Они уже перешли из столовой в курительную, и генерал достал свою трубку, усыпанную алмазами («в Константинополе – обычное дело»). Князь просиял от радости, но тотчас смутился. Конечно, он добросовестно исполнял новые для него обязанности в Первом Казачьем полку, среди полусотни других юнкеров, но он никогда не готовился к военной службе, весьма дурно ездил верхом, перезабыл все приемы фехтования, каким учился в пансионе, а пистолета в руках не держал. Из честности Вяземский счёл необходимым предупредить об этом генерала.

– Ну так что ж? – Милорадович выпустил изо рта идеально круглое кольцо дыма. – Il y a un début à tout![30]

…В Певческом трактире, где собрались ополченцы, было шумно, жарко, играли балалаечники, пели цыгане. Вяземский пришел провожать Жуковского, который получил чин поручика и должен был командовать ротой. Глубоко посаженные, чуть удлиненные глаза Базиля лучатся смехом, волосы растрепаны, он оживлен необычайно – наверно, потому, что под хмельком.

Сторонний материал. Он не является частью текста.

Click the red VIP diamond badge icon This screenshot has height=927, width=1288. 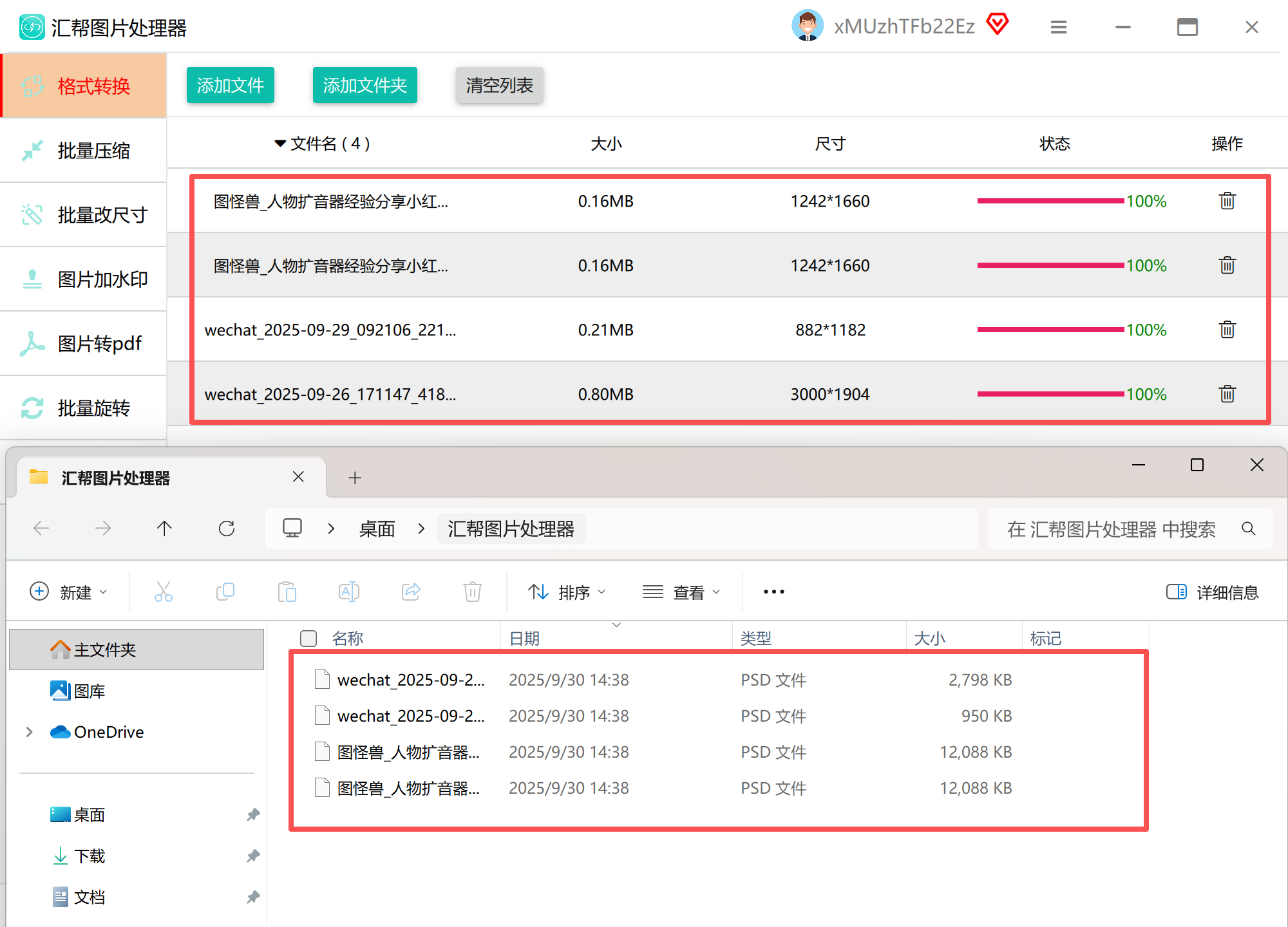pos(998,25)
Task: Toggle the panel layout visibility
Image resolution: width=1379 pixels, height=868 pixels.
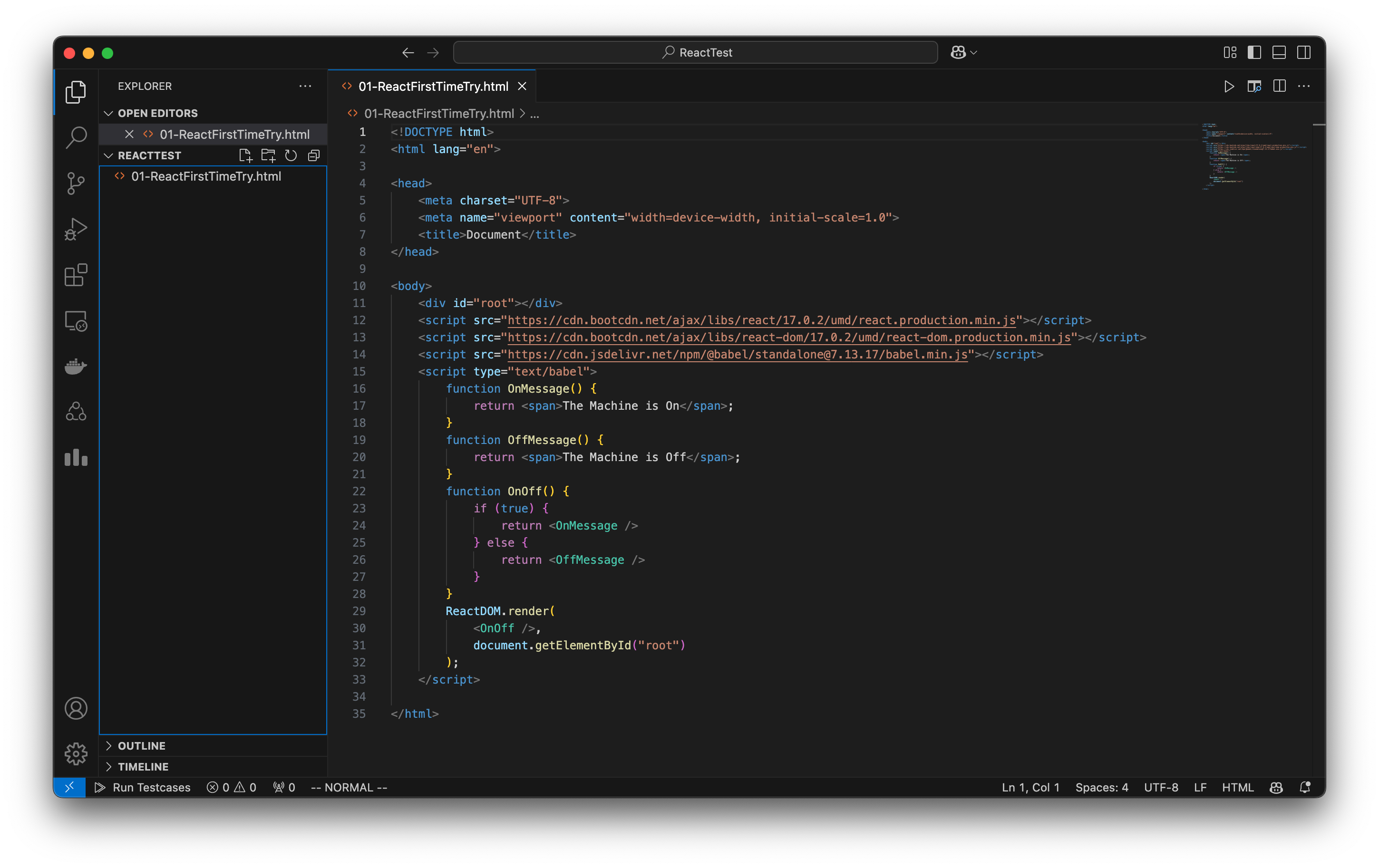Action: tap(1279, 52)
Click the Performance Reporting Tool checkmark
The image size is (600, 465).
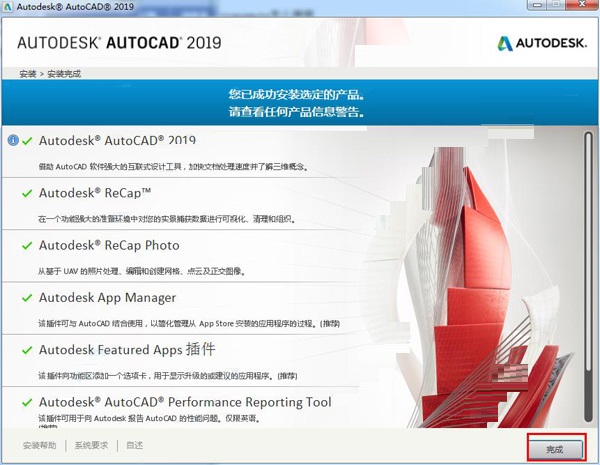click(27, 402)
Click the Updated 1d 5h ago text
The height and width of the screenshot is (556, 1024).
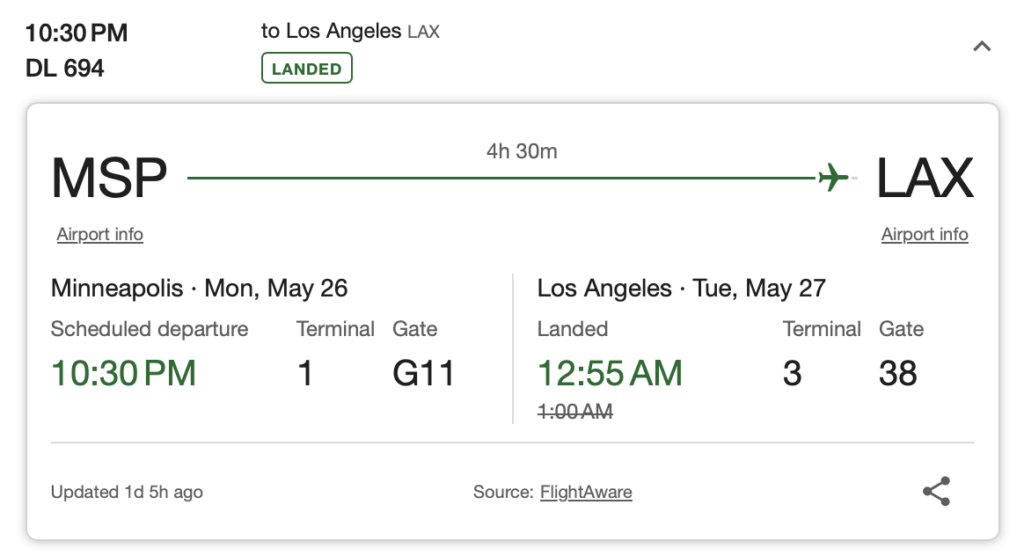pyautogui.click(x=127, y=492)
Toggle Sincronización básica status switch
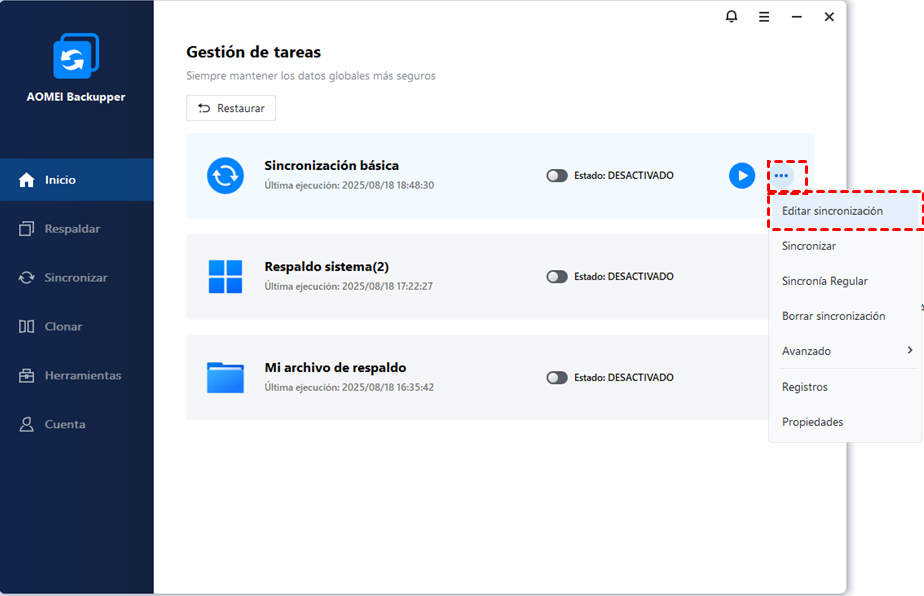 pos(557,176)
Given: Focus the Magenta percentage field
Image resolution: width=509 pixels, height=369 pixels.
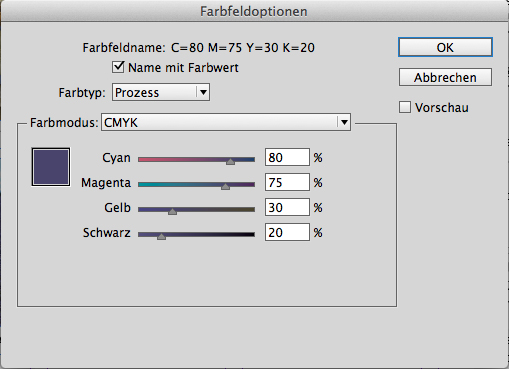Looking at the screenshot, I should pyautogui.click(x=287, y=182).
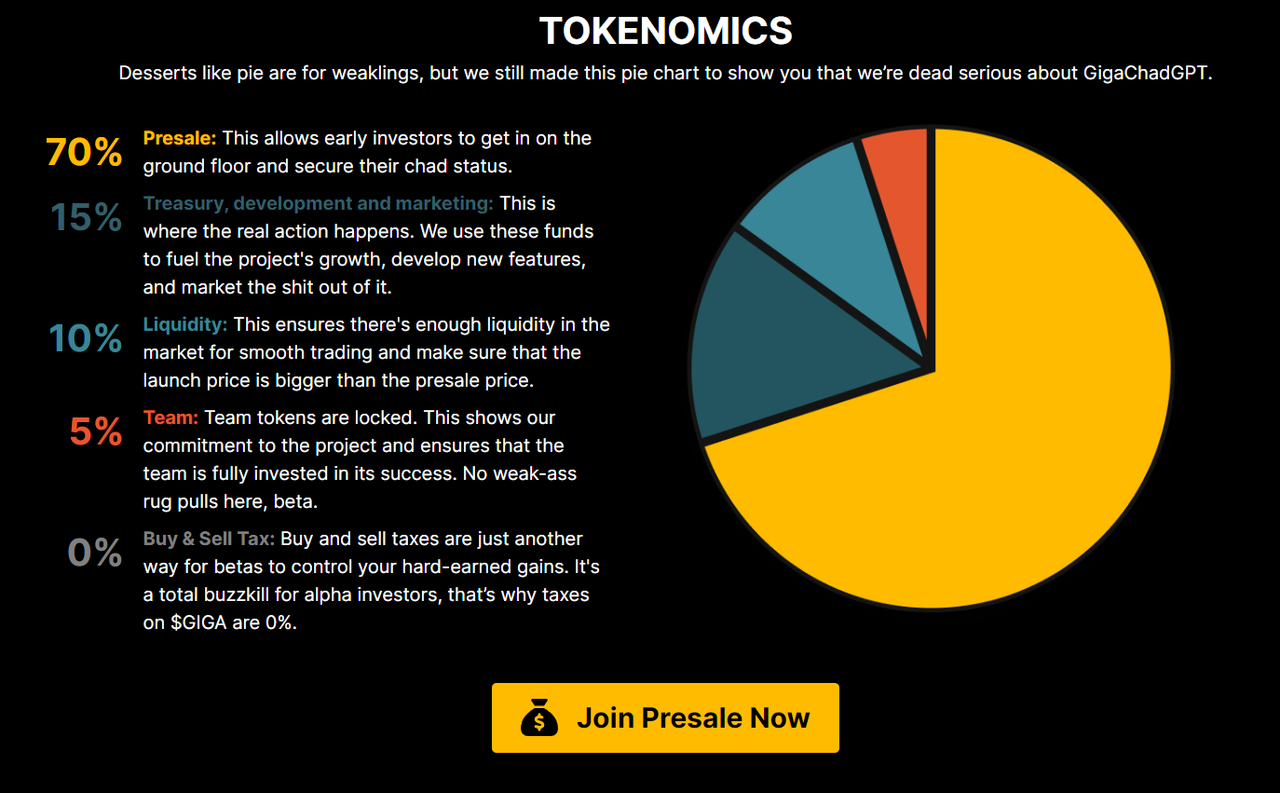
Task: Click the Buy & Sell Tax label
Action: click(209, 538)
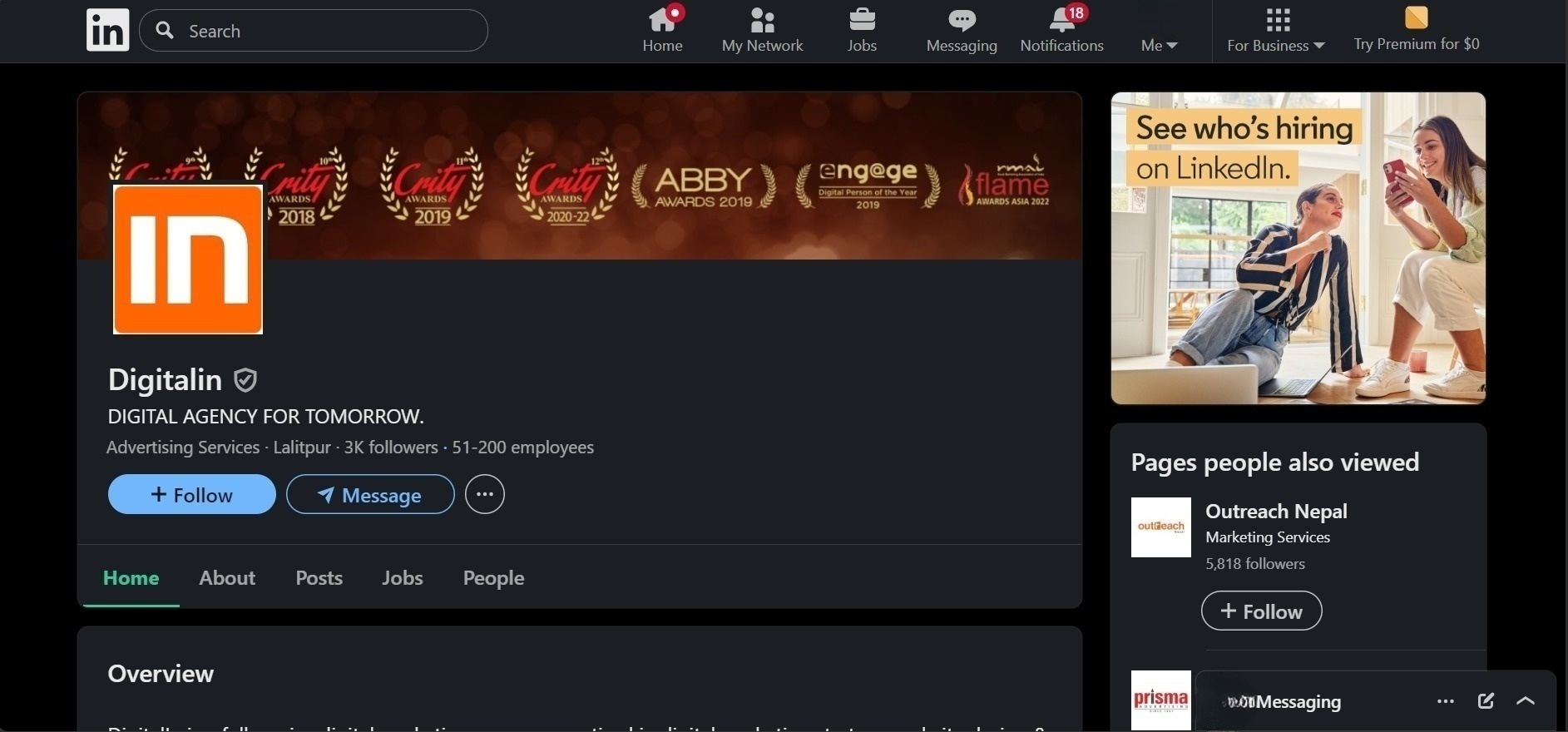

Послезавтра выступаем! Князь Петр слегка завидует Жуковскому – да что там, не слегка, а сильно завидует. Во-первых, он уже признанный поэт, бывший редактор «Вестника Европы», во-вторых – командир, в третьих – умеет стрелять из пистолета. Базиль возражает ему на это, что воин из него – курам на смех: в седле ни разу не сидел, поэтому пойдет со своим полком пешим, в общем строю, хотя как офицер имеет право на лошадь; из пистолета с трех шагов не промахнется, а вот со шпагой раззнакомился; вся надежда на его нового слугу – калмыка Андрея, нанятого в Москве, который пойдет вместе с ним: вот он ловок, может нагнать своим штыком страху на неприятеля.

* * *

«Имею счастье сообщить вашему величеству, что Леппих собирает теперь части своей машины в одно целое; тафта уже сшита, и два маленьких шара, которые будут следовать за большим, изготовлены. Он полагает, что машина будет готова через две недели. Несмотря на это, я собрал от него справки, сколько нужно будет ему времени для того, чтобы уложить все его снасти. Он уверил меня, что ему достаточно для этого трех дней. Он много тратит денег; ему выдано уже 130 000 рублей, но если бы удалось его предприятие, то можно бы не пожалеть и миллиона. Если придется вывозить его отсюда, то я отправлю его в Нижний, до Коломны на подводах, а потом водою. Граф Ростопчин».

* * *

Утра в Або были серыми, неуютными, промозглыми, от реки дул холодный ветер, то и дело срывался мелкий дождь. Появившийся наконец Бернадот словно привез с собой тепло солнечного юга: стремительно войдя в двери, он тотчас раскрыл Александру объятия. Слова извергались из него, как лава из жерла вулкана, и все эти потоки струились только по одному склону – в сторону войны.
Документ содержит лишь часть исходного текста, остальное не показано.